TASK MATERIAL |
◆ ◆ ◆

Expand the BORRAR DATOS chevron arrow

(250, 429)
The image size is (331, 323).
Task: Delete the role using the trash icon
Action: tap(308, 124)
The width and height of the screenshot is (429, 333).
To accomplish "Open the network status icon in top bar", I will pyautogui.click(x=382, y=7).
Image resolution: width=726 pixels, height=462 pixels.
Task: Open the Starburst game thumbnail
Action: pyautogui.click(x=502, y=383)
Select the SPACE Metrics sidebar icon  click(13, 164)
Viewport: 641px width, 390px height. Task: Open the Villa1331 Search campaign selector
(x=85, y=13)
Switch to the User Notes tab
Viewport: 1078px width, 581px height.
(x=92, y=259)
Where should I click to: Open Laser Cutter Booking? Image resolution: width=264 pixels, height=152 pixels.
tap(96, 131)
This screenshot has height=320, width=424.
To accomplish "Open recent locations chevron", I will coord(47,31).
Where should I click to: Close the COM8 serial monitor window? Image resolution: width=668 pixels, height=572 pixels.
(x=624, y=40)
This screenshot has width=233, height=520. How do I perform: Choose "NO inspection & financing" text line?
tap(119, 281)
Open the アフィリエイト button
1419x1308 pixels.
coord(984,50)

◆ ◆ ◆

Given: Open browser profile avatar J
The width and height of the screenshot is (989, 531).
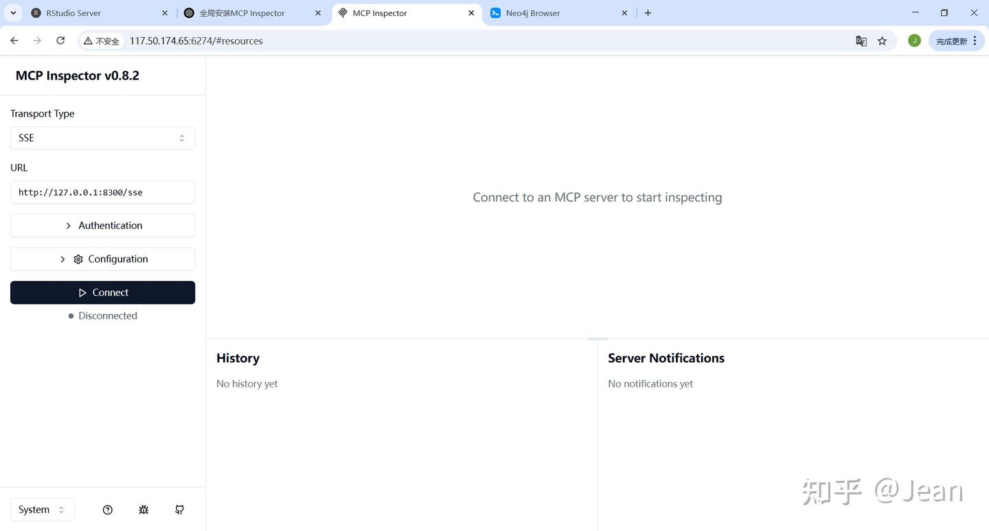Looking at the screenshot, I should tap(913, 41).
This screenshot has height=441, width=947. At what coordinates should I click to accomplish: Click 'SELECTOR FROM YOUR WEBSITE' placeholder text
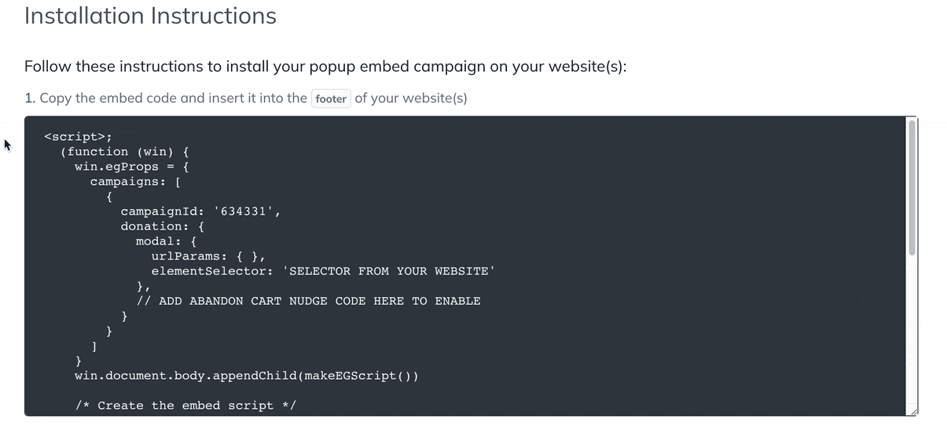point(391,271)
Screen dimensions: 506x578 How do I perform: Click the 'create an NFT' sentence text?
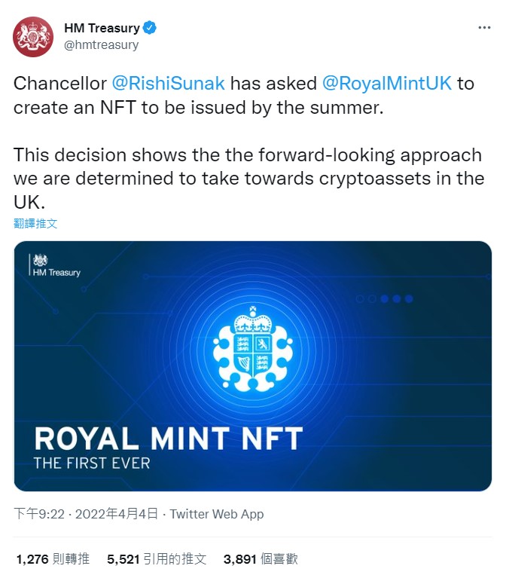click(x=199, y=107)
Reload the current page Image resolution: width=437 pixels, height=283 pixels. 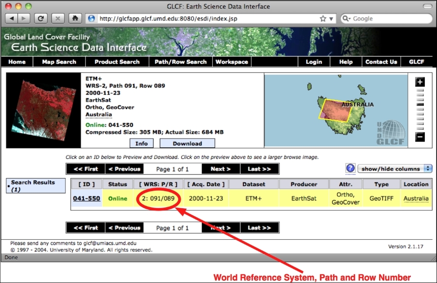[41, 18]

◆ ◆ ◆

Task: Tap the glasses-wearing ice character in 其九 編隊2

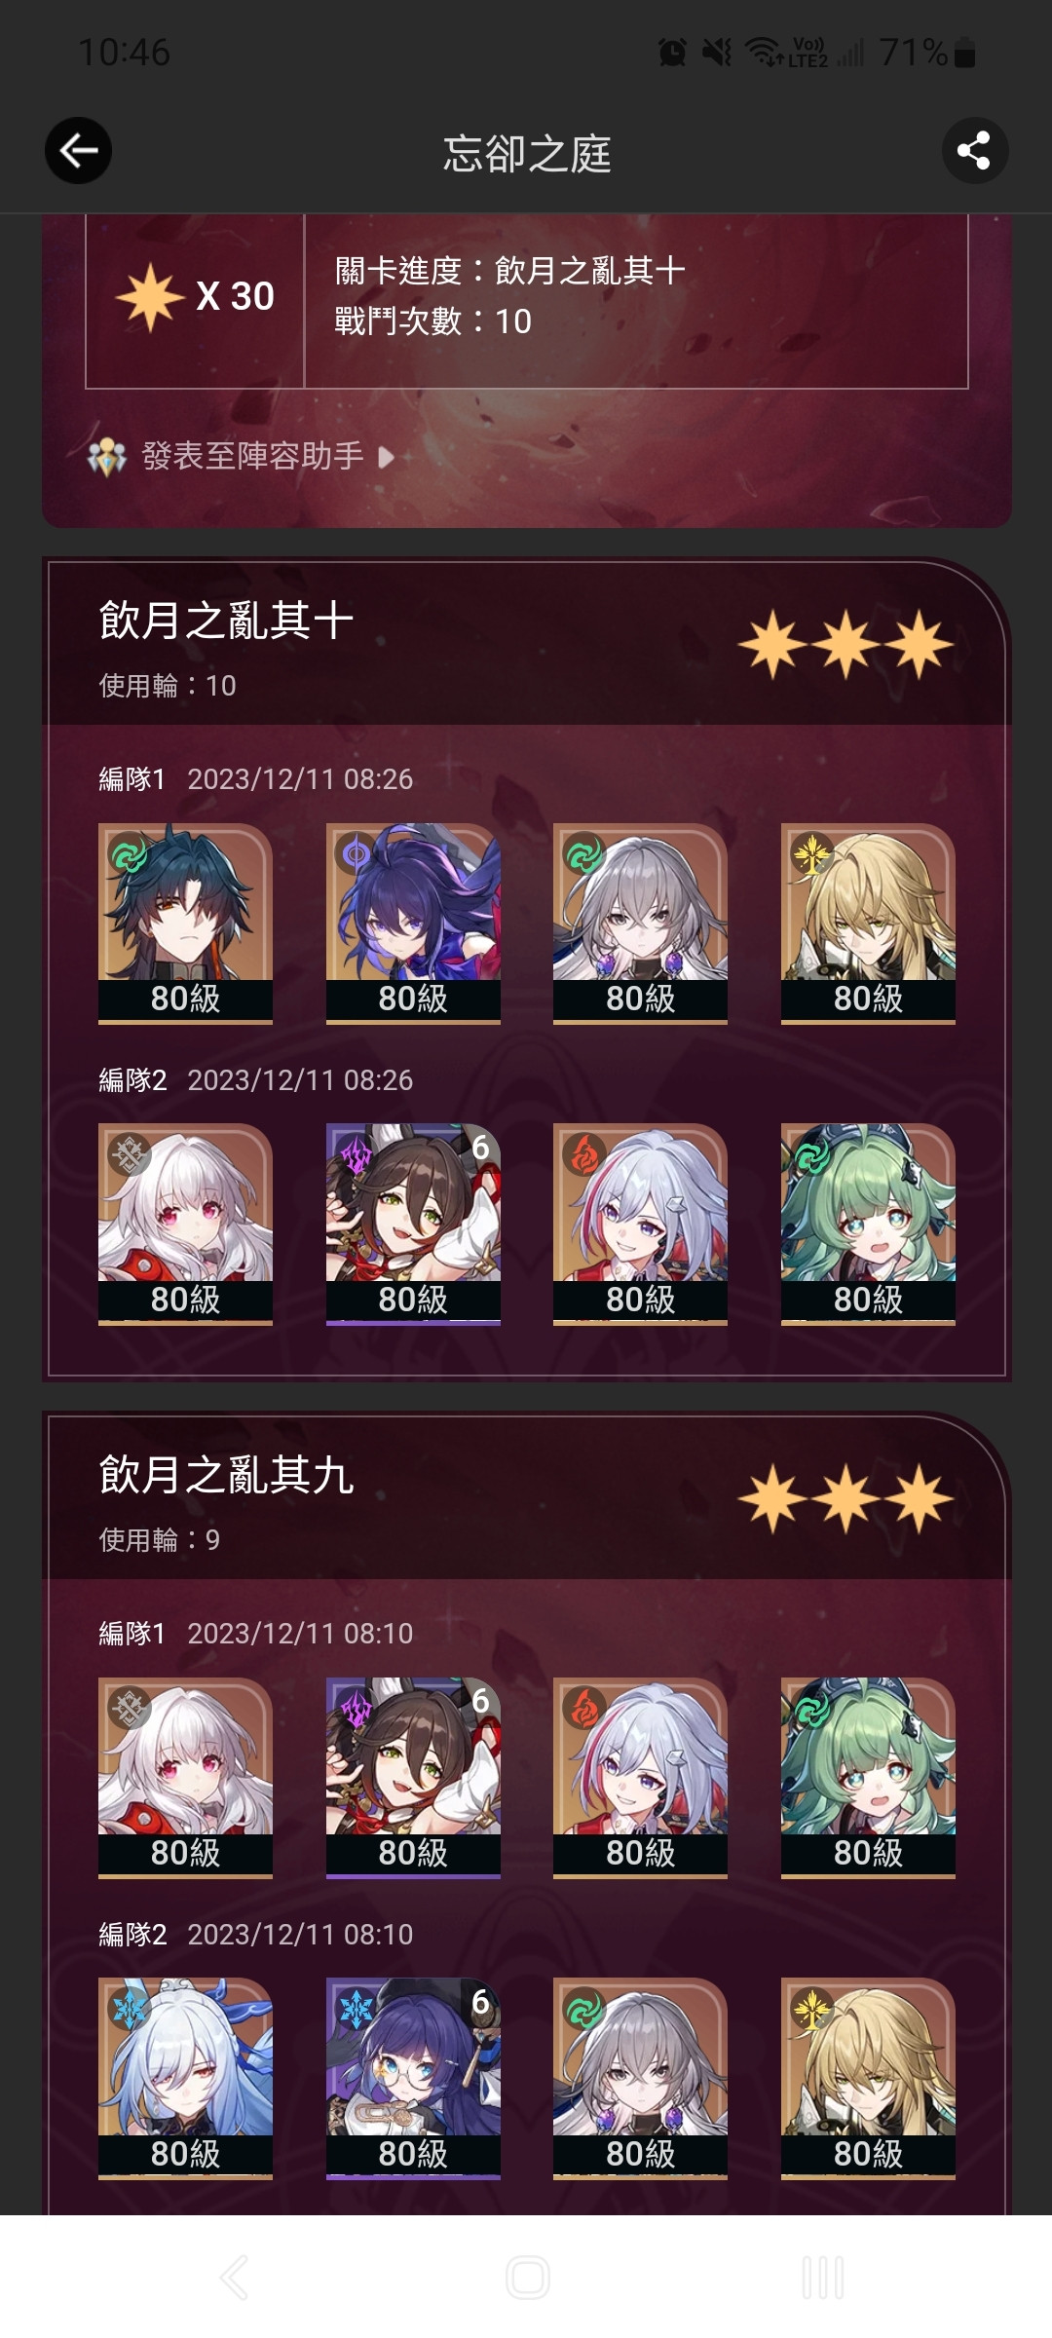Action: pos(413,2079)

◆ ◆ ◆

GOAL |
Rewrite the records that run from the line containing "Where should I click to: Open" through the line containing "coord(984,50)", including both of those lines and the requests. Scale every coordinate in the answers by 1.9 and round each result to a whole number, with halves rounded up; leave all other lines unchanged.

ANSWER TO THIS EXERCISE |
Where should I click to: Open Laser Cutter Booking? Image resolution: width=264 pixels, height=152 pixels.
tap(182, 249)
This screenshot has height=320, width=424.
To accomplish "Open recent locations chevron", I will coord(89,59).
Where should I click to: Close the COM8 serial monitor window? Image resolution: width=668 pixels, height=572 pixels.
(x=1186, y=76)
This screenshot has width=233, height=520. How do I perform: Choose "NO inspection & financing" text line?
tap(226, 534)
Open the アフィリエイト button
1419x1308 pixels.
coord(1870,95)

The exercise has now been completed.